There is a lot that has been said about William Shakespeare. Everyone has an opinion on who he was, who he was not, what he wrote etc. The debate goes on, even after 400 years of his passing in 1616. Therein lies the true brilliance of literature – the compelling force to continue the conversation.
Goodreads is celebrating Shakespeare Week (August 18 – 23, 2016), which includes quizzes, book lists and an invitation to write a “deleted scene” from one of the Bard’s plays. Shakespeare would be pleased, no doubt.
I first met Shakespeare when I read Macbeth and confess that I had a partiality to the unfortunate Lady Macbeth.
“But screw your courage to the sticking place, and we’ll not fail.”
William Shakespeare, Macbeth
Then came The Taming of the Shrew (wasn’t Elizabeth Taylor magnificent):
“Sit by my side, and let the world slip: we shall ne’er be younger.”

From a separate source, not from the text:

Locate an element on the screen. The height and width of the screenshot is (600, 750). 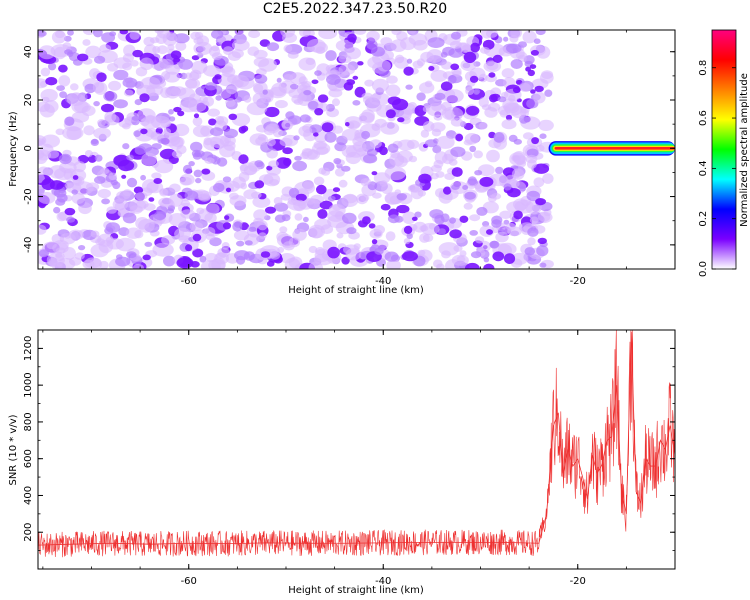
colorbar-tick-label: 0.2 is located at coordinates (704, 219).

William Shakespeare, The Taming of the Shrew
Followed thereafter by Hamlet, Romeo & Juliet, Twelve Night, King Lear, Julius Caesar, and Henry V:
“We few. We happy few.
We band of brothers, for he today
That sheds his blood with me
Shall be my brother.”
William Shakespeare, Henry V
Peter Ackroyd’s, Shakespeare, the Biography brought it all together for me. This is not an easy read, by any stretch of the imagination, but after all, he is writing about William Shakespeare. My husband, my son and I listened to the audio-book version while driving in the car, which allowed us to integrate knowledge incrementally. We were taken back to the sixteen century and imagined that we were part of the audience. Even more exciting, we followed William from his childhood to his final night, when he met with friends for the last celebration before the curtain closed on a life well-lived.
This last quote is one that I embrace as I move forward in my timeline…
“With mirth and laughter let old wrinkles come.”